Øystein Stene – norweski literaturoznawca, reżyser i scenarzysta, a także powieściopisarz i rysownik. Od 2006 roku wykładowca na Wydziale Sztuki Widowiskowej Akademii Sztuki w Oslo.
Od jakiegoś czasu temat zombie w ówczesnej rozrywce stale się rozrasta. Wydaje mi się, że fascynacja umarlakami narodziła się dzięki serialowi telewizyjnego The Walking Dead który doczekał się ogromnej rzeszy fanów. Inni twórcy podłapali temat żywych trupów z nadzieją na powielenie sukcesu serialu, bądź komiksu (bo to on w gruncie rzeczy był pierwszy). Niestety nie zawsze wychodzi im to na dobre, a odcinanie wciąż i wciąż kuponów od przejedzonego tematu staje się powoli nudne. Ostatnimi czasy wpadło mi w ręce kilka książek o tematyce zombie, mniej lub bardziej udanych. Powieść Øysteina Stene przyciągnęła mnie okładką, ale przede wszystkim bardzo tajemniczym i intrygującym opisem z jej tylnej strony. W rzeczywistości jednak treść przyniosła odwrotne odczucia…
Lobofonia to wyspa ukryta przed resztą świata gdzieś pośrodku Oceanu Atlantyckiego. Nie figuruje na żadnej mapie, nie istnieje w żadnych wspomnieniach a opisana jest zaledwie w kilku ściśle ukrytych źródłach. Wywiad Ameryki i Europy robi wszystko, by nikt z mieszkańców Ziemi nie dowiedział się o jej istnieniu. Mieszkańcy wyspy odznaczają się bowiem niecodziennymi cechami.
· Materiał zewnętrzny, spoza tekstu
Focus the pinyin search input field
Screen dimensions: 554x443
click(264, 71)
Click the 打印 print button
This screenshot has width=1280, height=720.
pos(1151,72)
Ich fizyczność diametralnie różni się od reszty mieszkańców globu, przypominają raczej osoby w stanie przedśmiertnym niżby pełnych życia ludzi. Pewnego dnia w wyniku morskiej katastrofy na wyspę dostaje się rozbitek – Johannes van der Linden. Nie jest on do końca pewien skąd wyruszył i dokąd trafił. Otrzymuje schronienie i zostaje otoczony opieką, jednak czuje pewne zmiany, które niewytłumaczalnie zaszły w jego ciele. Odkrywa, że sam staje się żywym trupem. Z czasem dopiero zdaje sobie sprawę, co tak naprawdę dzieje się na Lobofonii. Okazuje się, że całą wyspa ktoś, lub coś, sprawuje bezwzględną kontrolę…
Już po kilkunastu przeczytanych pierwszych stronach byłem pewien, że to książka która mnie nie porwie, a opis który tak bardzo napawał nadzieją okazał się tylko ubarwieniem mało ciekawej opowieści. Zombie dla mnie powinny być tylko i wyłącznie postaciami stworzonymi na ich pierwotny obraz, czyli miedzy innymi taki, jaki widzimy w serialu The Walking Dead bądź Z Nation. Żywe Trupy winny być rządnymi ludzkiego mięsa umarlakami pozbawionymi zbytnio umiejętności myślenia. Każda próba nadania im ludzkich cech kończy się fiaskiem, mniejszym bądź większym. W wypadku książki Stene na moje oko temat jest całkowicie spalony. Zombie, którzy żyją swoim własnym życiem, którzy posiadają inteligencje i… którzy ogólnie są ludźmi, tyle, że martwymi, to pomysł kompletnie od czapy. W moim odczuciu książka bardzo słaba.